What you will do —
The range runs from the line containing "You are a computer-use" to the last line of the entries. Copy that range exactly, omitting pictures.
──────
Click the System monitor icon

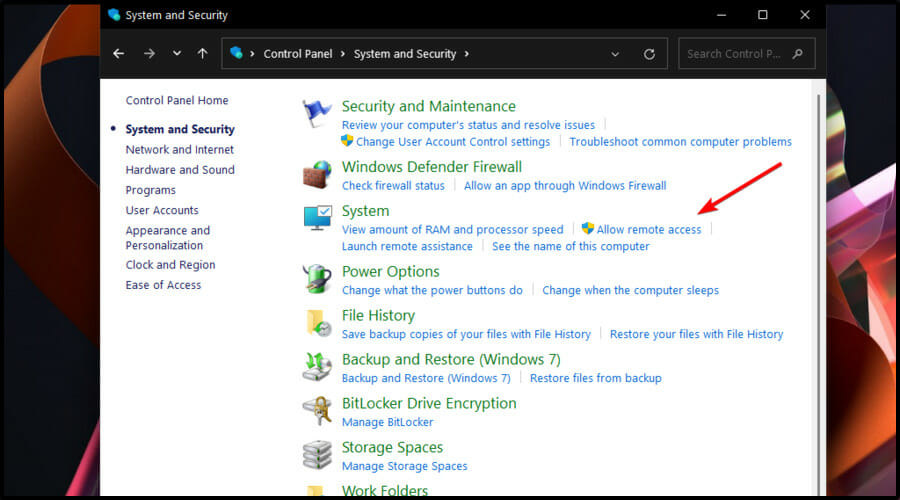(317, 219)
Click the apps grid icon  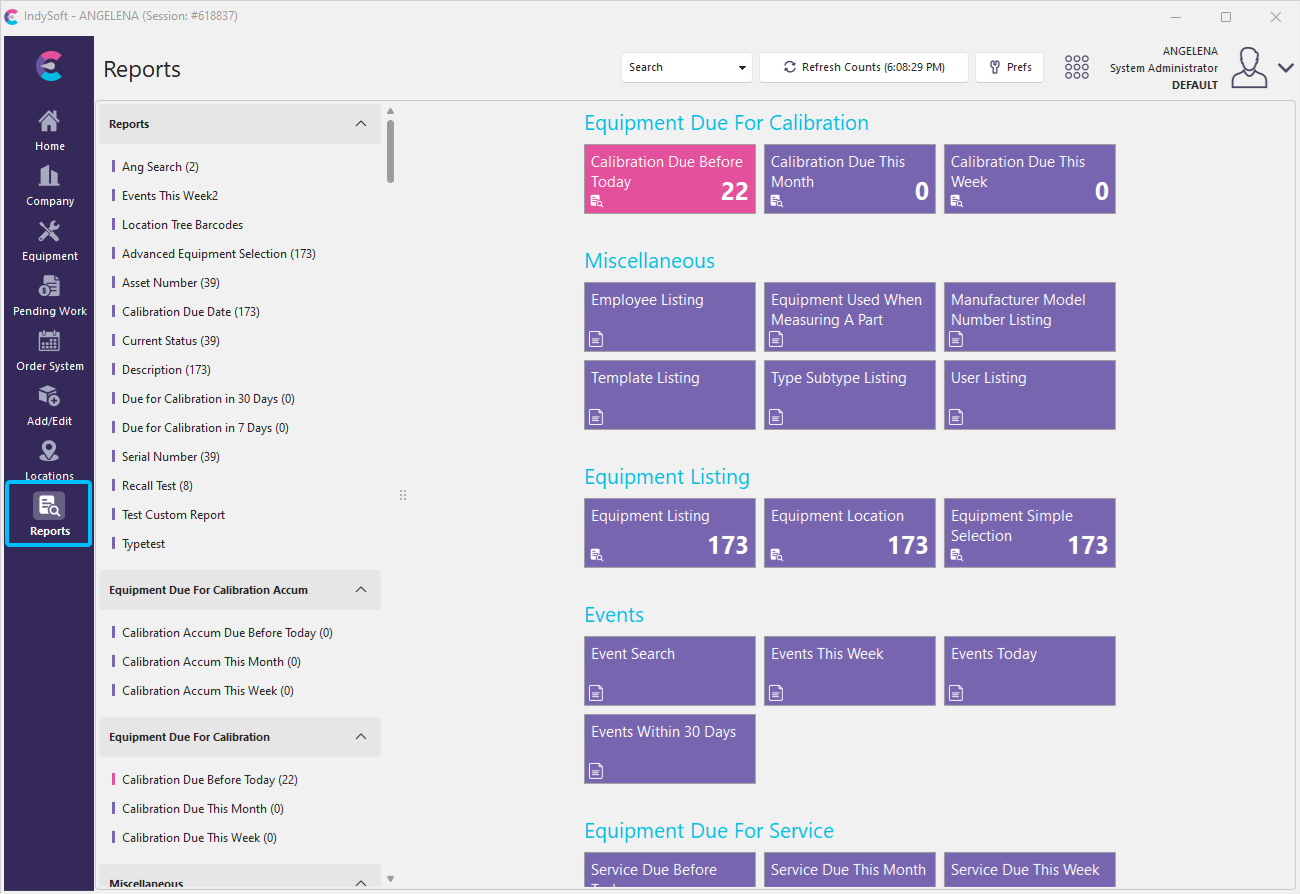tap(1076, 67)
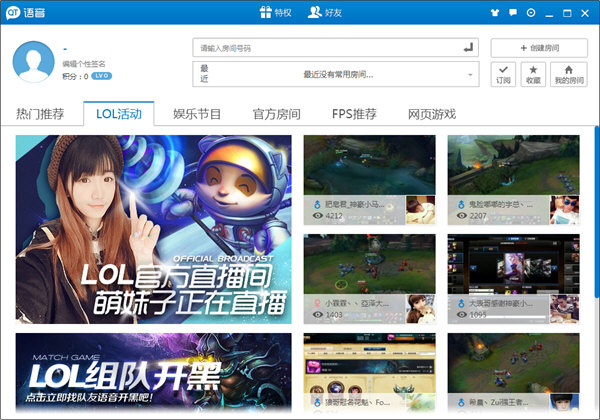Open 我的房间 house button
Image resolution: width=600 pixels, height=420 pixels.
pyautogui.click(x=568, y=74)
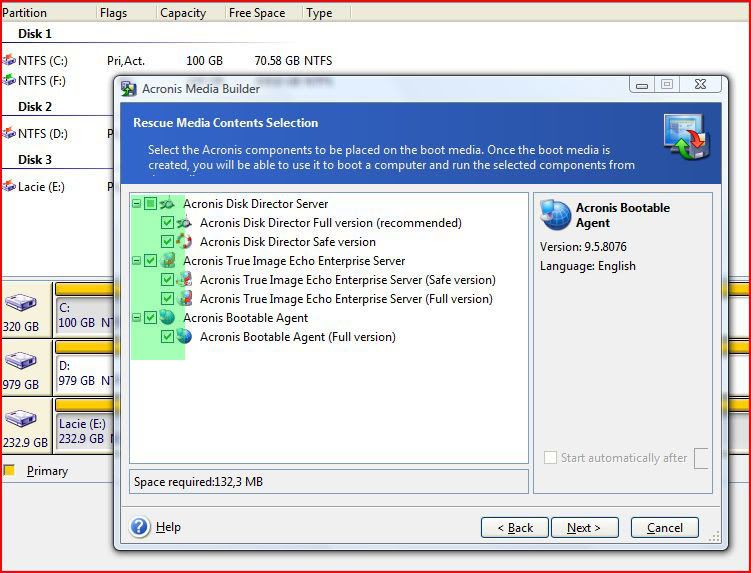Click the Free Space column header
This screenshot has height=573, width=751.
256,13
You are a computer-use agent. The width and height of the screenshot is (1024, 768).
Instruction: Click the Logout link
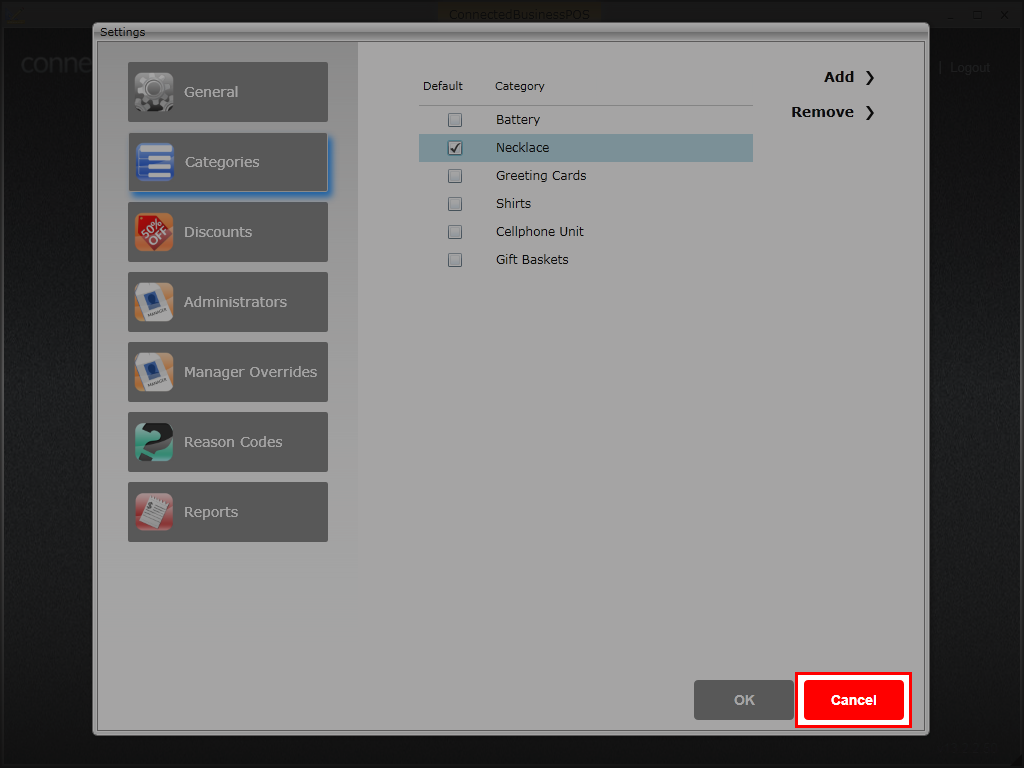tap(970, 68)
──────
Answer for the task —
You are a computer-use agent. The width and height of the screenshot is (1024, 768).
Instruction: Click the Logout link
tap(970, 68)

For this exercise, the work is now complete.